Using the records below, quote only the span that opens with the line containing "Instruction: Switch chart to 1M range" and closes with the line containing "This screenshot has height=544, width=972.", exactly and inclusively.
*** Opening of Data ***
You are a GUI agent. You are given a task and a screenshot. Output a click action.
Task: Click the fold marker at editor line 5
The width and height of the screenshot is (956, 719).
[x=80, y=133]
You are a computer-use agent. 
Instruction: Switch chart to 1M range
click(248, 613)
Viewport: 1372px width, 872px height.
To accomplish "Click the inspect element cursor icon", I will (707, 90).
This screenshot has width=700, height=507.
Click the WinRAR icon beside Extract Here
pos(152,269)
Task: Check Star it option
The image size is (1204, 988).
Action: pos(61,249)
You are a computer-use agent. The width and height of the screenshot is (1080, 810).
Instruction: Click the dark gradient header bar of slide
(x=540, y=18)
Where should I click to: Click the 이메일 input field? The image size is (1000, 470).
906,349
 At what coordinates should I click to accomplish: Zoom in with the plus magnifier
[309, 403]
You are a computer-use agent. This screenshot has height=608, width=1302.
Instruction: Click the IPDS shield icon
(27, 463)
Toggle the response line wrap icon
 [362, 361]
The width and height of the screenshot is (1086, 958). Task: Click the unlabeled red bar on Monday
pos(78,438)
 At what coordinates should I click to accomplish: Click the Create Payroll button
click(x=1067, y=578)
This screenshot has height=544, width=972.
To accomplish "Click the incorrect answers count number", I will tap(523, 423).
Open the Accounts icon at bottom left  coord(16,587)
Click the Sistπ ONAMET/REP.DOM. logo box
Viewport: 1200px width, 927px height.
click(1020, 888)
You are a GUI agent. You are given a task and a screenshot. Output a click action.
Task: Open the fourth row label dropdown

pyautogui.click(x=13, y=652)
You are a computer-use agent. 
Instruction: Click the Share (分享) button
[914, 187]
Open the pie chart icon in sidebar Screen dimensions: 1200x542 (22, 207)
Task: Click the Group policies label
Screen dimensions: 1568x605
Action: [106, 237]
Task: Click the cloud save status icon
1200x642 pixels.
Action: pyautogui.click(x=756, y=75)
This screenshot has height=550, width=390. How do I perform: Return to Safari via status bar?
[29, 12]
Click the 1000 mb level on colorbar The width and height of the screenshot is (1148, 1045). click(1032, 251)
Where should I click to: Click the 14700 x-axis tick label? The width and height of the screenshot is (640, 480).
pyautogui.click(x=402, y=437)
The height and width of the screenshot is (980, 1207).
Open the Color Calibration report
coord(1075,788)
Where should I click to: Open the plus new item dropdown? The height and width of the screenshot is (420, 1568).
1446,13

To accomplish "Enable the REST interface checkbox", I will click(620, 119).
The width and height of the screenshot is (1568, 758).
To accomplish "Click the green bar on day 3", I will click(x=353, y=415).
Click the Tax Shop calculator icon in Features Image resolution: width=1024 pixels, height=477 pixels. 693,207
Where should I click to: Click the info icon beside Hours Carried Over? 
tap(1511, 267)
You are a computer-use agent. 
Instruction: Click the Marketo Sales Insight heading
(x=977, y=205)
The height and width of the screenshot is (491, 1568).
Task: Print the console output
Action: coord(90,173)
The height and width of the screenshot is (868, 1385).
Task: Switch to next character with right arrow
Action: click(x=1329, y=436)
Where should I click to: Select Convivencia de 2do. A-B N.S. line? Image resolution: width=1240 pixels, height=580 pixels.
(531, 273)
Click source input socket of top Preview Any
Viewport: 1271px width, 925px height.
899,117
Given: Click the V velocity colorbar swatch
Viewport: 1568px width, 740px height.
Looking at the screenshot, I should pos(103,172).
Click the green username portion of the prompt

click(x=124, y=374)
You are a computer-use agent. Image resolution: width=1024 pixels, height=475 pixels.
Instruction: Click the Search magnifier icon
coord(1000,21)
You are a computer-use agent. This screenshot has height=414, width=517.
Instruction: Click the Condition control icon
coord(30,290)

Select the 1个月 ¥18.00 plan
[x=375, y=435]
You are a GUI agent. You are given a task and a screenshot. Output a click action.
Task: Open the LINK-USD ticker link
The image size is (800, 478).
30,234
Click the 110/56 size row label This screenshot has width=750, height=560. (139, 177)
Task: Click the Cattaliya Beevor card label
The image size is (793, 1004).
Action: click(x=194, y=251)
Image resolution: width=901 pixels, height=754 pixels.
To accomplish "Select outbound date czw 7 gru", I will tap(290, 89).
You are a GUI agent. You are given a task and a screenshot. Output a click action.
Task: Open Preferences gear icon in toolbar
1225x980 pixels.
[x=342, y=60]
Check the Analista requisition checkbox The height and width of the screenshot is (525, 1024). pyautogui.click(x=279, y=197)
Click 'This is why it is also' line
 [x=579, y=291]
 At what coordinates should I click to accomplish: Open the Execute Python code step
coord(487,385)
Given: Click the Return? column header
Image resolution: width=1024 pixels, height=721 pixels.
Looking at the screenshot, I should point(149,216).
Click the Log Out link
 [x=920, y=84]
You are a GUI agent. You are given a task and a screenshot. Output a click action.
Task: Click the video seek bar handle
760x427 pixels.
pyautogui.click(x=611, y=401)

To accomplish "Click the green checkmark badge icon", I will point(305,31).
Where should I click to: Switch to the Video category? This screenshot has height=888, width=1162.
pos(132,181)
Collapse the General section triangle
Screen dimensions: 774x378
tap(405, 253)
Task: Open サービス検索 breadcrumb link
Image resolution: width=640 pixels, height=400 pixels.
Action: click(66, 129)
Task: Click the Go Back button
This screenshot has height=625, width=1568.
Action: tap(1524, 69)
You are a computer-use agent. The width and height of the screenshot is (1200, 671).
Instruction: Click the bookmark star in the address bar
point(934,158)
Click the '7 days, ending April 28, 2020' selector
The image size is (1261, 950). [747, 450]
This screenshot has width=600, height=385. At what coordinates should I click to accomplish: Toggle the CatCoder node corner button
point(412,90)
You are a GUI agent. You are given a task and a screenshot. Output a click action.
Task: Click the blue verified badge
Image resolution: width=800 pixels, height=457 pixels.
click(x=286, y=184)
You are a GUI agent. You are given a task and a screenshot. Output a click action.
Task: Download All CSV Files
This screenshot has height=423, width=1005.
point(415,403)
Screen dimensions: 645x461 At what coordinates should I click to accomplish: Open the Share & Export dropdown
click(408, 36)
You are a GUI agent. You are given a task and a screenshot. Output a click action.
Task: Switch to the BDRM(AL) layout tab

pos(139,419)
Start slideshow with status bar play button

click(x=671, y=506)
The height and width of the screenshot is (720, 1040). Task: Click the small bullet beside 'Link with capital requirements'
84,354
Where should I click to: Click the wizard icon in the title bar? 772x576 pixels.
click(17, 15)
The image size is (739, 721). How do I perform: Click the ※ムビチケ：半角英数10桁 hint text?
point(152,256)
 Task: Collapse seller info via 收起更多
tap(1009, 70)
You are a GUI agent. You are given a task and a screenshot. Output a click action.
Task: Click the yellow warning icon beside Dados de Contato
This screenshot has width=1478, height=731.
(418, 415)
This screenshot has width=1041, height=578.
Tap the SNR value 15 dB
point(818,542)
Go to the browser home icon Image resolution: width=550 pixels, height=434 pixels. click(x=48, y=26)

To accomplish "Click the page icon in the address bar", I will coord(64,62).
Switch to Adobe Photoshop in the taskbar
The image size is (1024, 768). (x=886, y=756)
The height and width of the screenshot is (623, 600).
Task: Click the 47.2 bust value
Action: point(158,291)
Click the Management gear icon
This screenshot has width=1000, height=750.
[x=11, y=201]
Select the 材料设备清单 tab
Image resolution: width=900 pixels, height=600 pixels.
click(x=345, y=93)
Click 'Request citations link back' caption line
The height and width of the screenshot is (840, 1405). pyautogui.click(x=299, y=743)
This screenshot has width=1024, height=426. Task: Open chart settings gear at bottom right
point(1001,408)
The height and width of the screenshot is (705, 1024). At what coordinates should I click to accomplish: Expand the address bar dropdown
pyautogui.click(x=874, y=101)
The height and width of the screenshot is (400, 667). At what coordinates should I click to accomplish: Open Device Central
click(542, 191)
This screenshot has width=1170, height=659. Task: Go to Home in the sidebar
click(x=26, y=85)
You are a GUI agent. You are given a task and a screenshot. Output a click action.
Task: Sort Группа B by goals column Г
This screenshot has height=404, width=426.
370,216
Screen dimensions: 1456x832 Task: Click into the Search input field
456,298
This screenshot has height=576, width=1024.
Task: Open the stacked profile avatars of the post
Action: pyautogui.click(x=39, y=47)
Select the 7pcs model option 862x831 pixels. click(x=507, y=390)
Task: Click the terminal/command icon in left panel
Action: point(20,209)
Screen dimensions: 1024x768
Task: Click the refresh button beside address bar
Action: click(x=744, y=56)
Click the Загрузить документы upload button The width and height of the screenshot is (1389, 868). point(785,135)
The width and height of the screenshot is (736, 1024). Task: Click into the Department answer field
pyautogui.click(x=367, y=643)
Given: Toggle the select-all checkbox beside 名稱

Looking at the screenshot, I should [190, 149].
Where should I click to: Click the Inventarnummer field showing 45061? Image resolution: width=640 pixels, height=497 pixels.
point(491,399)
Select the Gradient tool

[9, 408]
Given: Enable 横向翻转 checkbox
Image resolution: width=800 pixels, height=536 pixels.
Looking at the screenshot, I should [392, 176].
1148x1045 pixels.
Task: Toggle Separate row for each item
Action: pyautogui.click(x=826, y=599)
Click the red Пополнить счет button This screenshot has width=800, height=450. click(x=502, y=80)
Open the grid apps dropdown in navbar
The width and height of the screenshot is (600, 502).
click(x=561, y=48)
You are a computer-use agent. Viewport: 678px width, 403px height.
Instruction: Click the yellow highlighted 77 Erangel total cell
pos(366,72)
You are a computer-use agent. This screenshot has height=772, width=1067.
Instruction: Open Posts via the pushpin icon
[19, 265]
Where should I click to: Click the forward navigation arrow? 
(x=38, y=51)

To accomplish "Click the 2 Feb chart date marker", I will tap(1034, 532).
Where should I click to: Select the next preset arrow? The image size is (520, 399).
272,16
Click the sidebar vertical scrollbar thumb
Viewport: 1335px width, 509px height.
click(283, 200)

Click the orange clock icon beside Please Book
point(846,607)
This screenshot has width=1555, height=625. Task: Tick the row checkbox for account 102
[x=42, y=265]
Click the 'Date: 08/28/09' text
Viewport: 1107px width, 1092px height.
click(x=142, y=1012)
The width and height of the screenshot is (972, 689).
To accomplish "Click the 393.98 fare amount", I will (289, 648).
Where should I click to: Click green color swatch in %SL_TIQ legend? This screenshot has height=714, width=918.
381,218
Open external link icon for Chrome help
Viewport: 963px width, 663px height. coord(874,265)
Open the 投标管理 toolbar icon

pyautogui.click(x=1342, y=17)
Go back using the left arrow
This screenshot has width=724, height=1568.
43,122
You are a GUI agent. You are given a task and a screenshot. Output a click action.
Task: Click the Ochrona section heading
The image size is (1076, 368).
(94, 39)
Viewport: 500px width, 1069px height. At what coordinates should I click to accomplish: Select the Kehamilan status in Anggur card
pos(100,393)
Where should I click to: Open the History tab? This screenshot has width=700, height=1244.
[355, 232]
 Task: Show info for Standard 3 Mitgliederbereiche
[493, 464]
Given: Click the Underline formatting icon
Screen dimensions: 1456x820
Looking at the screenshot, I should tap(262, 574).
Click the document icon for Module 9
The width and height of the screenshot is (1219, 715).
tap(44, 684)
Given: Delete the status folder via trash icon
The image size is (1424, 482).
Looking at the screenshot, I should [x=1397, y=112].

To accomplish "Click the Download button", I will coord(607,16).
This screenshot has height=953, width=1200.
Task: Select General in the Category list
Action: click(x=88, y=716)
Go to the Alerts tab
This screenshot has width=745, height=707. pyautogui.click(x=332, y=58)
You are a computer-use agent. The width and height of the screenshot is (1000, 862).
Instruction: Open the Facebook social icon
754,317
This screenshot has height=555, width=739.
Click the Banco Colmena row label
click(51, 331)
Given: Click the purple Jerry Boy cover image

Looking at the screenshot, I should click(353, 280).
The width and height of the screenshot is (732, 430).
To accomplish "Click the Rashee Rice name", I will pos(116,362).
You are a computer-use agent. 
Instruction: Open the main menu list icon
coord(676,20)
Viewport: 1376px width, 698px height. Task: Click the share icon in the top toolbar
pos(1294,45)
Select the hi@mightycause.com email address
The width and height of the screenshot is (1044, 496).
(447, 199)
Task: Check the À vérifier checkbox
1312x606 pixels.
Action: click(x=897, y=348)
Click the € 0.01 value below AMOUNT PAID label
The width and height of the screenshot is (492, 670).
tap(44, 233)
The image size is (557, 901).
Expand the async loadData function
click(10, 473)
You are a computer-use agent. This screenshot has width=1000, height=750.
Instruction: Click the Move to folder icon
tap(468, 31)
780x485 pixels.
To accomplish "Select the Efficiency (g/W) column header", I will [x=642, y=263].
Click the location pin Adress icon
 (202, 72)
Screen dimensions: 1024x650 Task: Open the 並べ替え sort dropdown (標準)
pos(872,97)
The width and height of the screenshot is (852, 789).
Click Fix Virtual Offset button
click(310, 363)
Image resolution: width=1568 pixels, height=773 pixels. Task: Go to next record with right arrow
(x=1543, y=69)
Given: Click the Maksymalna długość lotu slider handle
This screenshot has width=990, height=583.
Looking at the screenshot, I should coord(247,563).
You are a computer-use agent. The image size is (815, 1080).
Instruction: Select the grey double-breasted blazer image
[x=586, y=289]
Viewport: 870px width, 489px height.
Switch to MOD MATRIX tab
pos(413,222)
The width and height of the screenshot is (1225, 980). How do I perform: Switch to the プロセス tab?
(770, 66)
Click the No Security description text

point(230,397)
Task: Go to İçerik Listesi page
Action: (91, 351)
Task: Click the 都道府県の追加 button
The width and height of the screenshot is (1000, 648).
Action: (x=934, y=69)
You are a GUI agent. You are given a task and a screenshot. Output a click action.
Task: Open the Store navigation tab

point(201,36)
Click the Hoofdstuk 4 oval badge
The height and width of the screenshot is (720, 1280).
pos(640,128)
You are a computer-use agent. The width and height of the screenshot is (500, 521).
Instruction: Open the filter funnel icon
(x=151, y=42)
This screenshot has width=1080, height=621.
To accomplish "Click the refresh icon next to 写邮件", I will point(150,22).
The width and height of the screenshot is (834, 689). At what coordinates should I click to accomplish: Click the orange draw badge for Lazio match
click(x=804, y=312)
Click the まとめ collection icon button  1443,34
*** Close of Data ***
Response box:
Instruction: Switch chart to 1M range
click(248, 613)
Viewport: 1372px width, 872px height.
To accomplish "Click the inspect element cursor icon", I will (707, 90).
This screenshot has width=700, height=507.
Click the WinRAR icon beside Extract Here
pos(152,269)
Task: Check Star it option
The image size is (1204, 988).
Action: pos(61,249)
You are a computer-use agent. The width and height of the screenshot is (1080, 810).
Instruction: Click the dark gradient header bar of slide
(x=540, y=18)
Where should I click to: Click the 이메일 input field? The image size is (1000, 470).
906,349
 At what coordinates should I click to accomplish: Zoom in with the plus magnifier
[309, 403]
You are a computer-use agent. This screenshot has height=608, width=1302.
Instruction: Click the IPDS shield icon
(27, 463)
Toggle the response line wrap icon
 [362, 361]
The width and height of the screenshot is (1086, 958). Task: Click the unlabeled red bar on Monday
pos(78,438)
 At what coordinates should I click to accomplish: Click the Create Payroll button
click(x=1067, y=578)
This screenshot has height=544, width=972.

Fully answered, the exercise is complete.